Reynold ARNOULD (1919-1980), L’Alliage (Ugine), (FRI n° 39), vers 1958-1959, huile sur toile, 100 x 100 cm. Collection Rot-Vatin. © cliché S. Nagy
Reynold ARNOULD (1919-1980), L’Alliage (Ugine), (FRI n° 39), vers 1958-1959, huile sur toile, 100 x 100 cm. Collection Rot-Vatin. © cliché S. Nagy
Sa dette est grande en revanche à l’égard de Jacques Villon, qui avait peint les machines agricoles dans les années 1940. Il lui emprunte les coloris en camaïeux, une représentation dynamique de la machine héritée du futurisme italien, le sens du trait qui accompagne le mouvement de la machine et jusqu’aux formes triangulaires de ses petits personnage insérés dans les rouages des grandes mécaniques. Le travail d’Arnould s’inscrit aussi dans l’esprit de la nouvelle figuration, déjà revendiquée par Fernand Léger, qui constitue une des voies de réponse de la peinture à la photographie.

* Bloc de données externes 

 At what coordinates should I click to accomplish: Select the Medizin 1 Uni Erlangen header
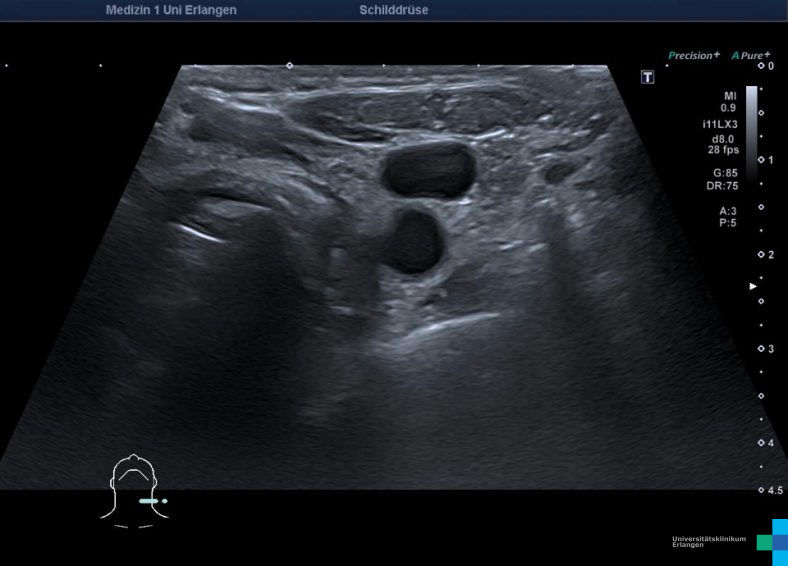[171, 10]
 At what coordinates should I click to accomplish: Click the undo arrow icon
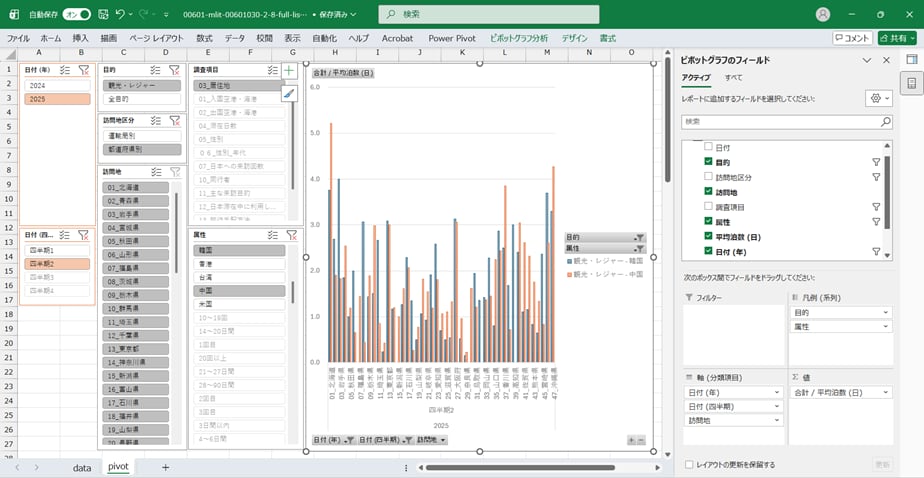click(x=120, y=15)
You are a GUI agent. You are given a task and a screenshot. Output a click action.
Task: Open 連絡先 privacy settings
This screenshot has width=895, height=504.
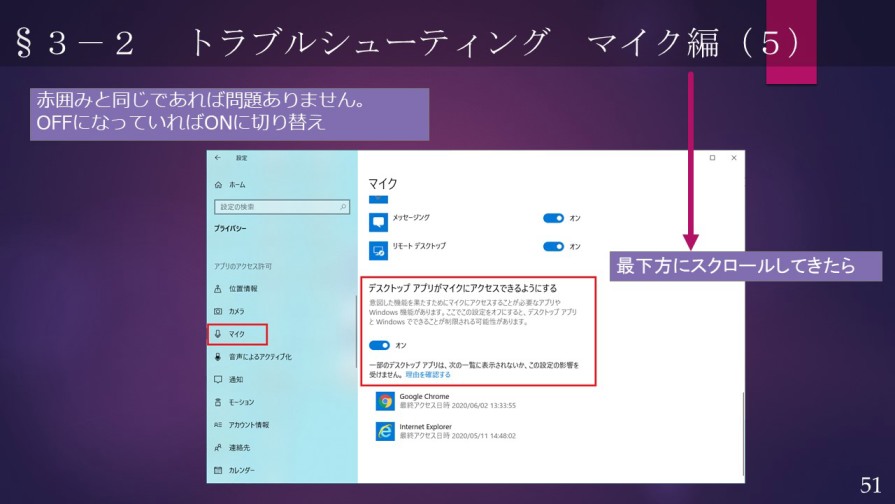pos(238,447)
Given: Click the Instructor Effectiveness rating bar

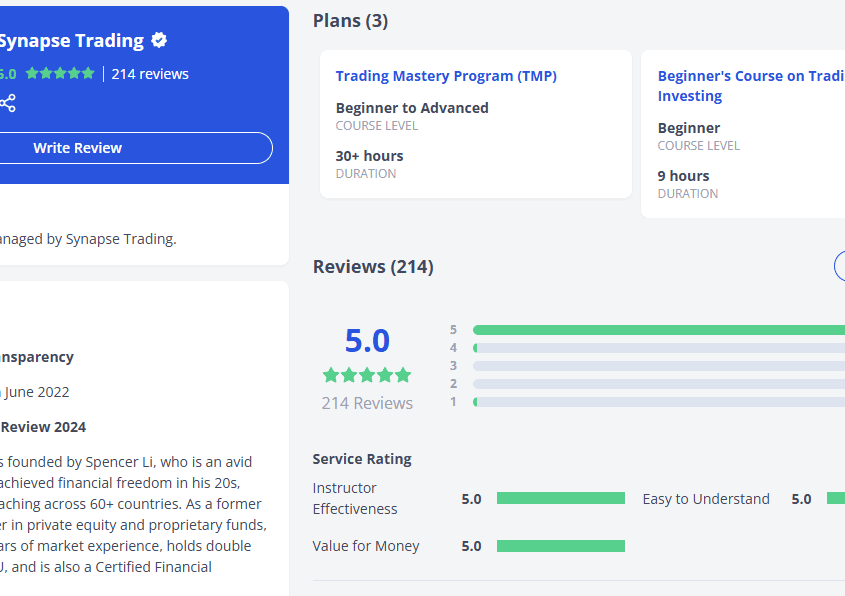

Particulièrement suggestive est en ce sens le jeu sur les plans et les échelles : figuration en coupe d’une mine, représentation macroscopique d’un réseau aérien ou électrique, ou, au contraire, microscopique d’une structure moléculaire vue au microscope électronique.
 
Reynold Arnould et André Malraux au vernissage de l’exposition Forces et rythmes de l’industrie, au musée des arts décoratifs de Paris, le 16 octobre 1959, tirage photographique contrecollé sur bois, 80 x 80 cm. Paris, courtesy Galerie gimpel & müller. © cliché S. Nagy
Reynold Arnould et André Malraux au vernissage de l’exposition Forces et rythmes de l’industrie, au musée des arts décoratifs de Paris, le 16 octobre 1959, tirage photographique contrecollé sur bois, 80 x 80 cm. Paris, courtesy Galerie gimpel & müller. © cliché S. Nagy
L’exposition est inaugurée par André Malraux, tout récemment nommé ministre de la Culture, qui rencontre à cette occasion Reynold Arnould dont il restera proche. Son succès public est médiocre en dépit de son retentissement médiatique orchestré par les mécènes : presse artistique, presse quotidienne, nationale comme locale, presse hebdomadaire généraliste, presse économique, radio, télévision … La critique fut souvent dure. André Malraux avait prévenu le peintre le jour de l’inauguration : « Vous allez voir toute la critique dérailler »[4]. On mit en cause l’originalité de la peinture d’Arnould, son inféodation supposée à ses mécènes, sa volonté d’embellir l’industrie, et, plus généralement, la légitimité même du motif industriel en peinture. Si la presse d’obédience communiste lui sait quand même gré d’avoir été à la rencontre de l’usine, celle de la gauche non-communiste se fit la plus sévère.
 
Exposition Forces et rythmes de l’industrie au Palais de la Bourse du Havre, janvier 1960 Photographie (DR). Le Havre, Archives du musée d’art moderne André Malraux
Exposition Forces et rythmes de l’industrie au Palais de la Bourse du Havre, janvier 1960 Photographie (DR). Le Havre, Archives du musée d’art moderne André Malraux
L’exposition est ensuite accrochée au Havre, au Palais de la Bourse, inauguré en 1957, puisque le musée des Beaux-Arts n’est pas encore ouvert, puis au musée de Rouen. La presse normande se félicite du succès de l’enfant du pays, qui incarne les ambitions nouvelles d’une région douloureusement touchée par la guerre. Reynold Arnould va également marquer les villes du Havre et de Rouen par ses réalisations monumentales.

Notes

[1] Gwenaële Rot et François Vatin, Reynold Arnould, La poétique de l’industrie, Paris, Presses universitaires de Nanterre, 2019, p.18
[2] Roland Barthes, « Petite mythologie du mois : La nouvelle Citroën », in Les Lettres nouvelles, n° 33, décembre 1955, repris in Mythologies, Paris, Seuil, 1957.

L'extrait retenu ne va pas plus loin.